** Opening AVAILABLE RECORDS block **
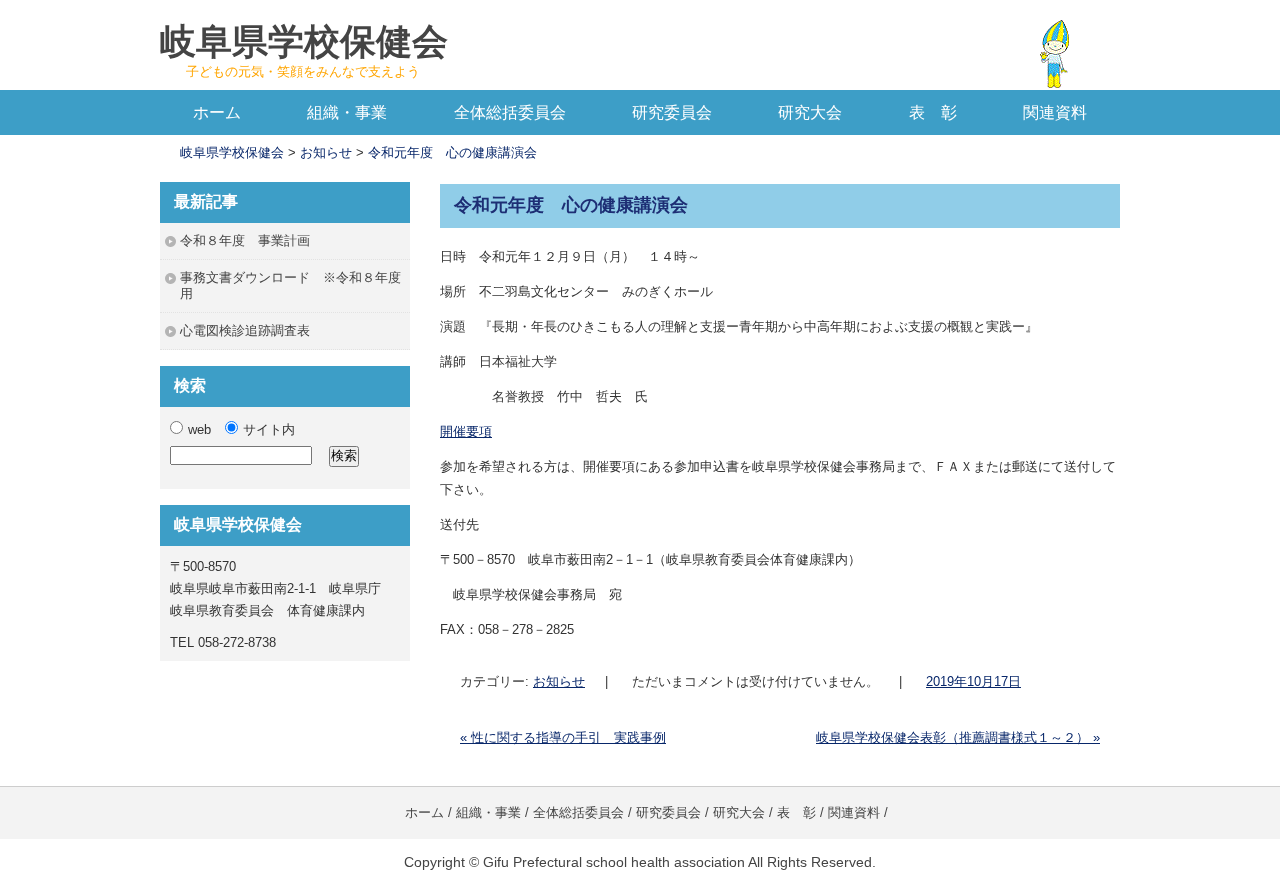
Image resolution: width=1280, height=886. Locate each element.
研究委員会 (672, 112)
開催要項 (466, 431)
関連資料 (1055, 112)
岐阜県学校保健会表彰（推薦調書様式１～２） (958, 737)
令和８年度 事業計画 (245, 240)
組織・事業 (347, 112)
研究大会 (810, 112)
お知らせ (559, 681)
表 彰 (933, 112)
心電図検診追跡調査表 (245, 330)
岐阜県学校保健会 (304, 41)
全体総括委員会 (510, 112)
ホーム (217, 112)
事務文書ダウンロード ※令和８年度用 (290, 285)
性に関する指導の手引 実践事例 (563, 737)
** Closing AVAILABLE RECORDS block **
[TRY IT] All of the entries need to be retyped word for word, pictures excluded.

[ANSWER BOX]
Image resolution: width=1280, height=886. Locate each element.
研究委員会 (672, 112)
開催要項 (466, 431)
関連資料 (1055, 112)
岐阜県学校保健会表彰（推薦調書様式１～２） (958, 737)
令和８年度 事業計画 (245, 240)
組織・事業 (347, 112)
研究大会 (810, 112)
お知らせ (559, 681)
表 彰 (933, 112)
心電図検診追跡調査表 (245, 330)
岐阜県学校保健会 (304, 41)
全体総括委員会 (510, 112)
ホーム (217, 112)
事務文書ダウンロード ※令和８年度用 (290, 285)
性に関する指導の手引 実践事例 (563, 737)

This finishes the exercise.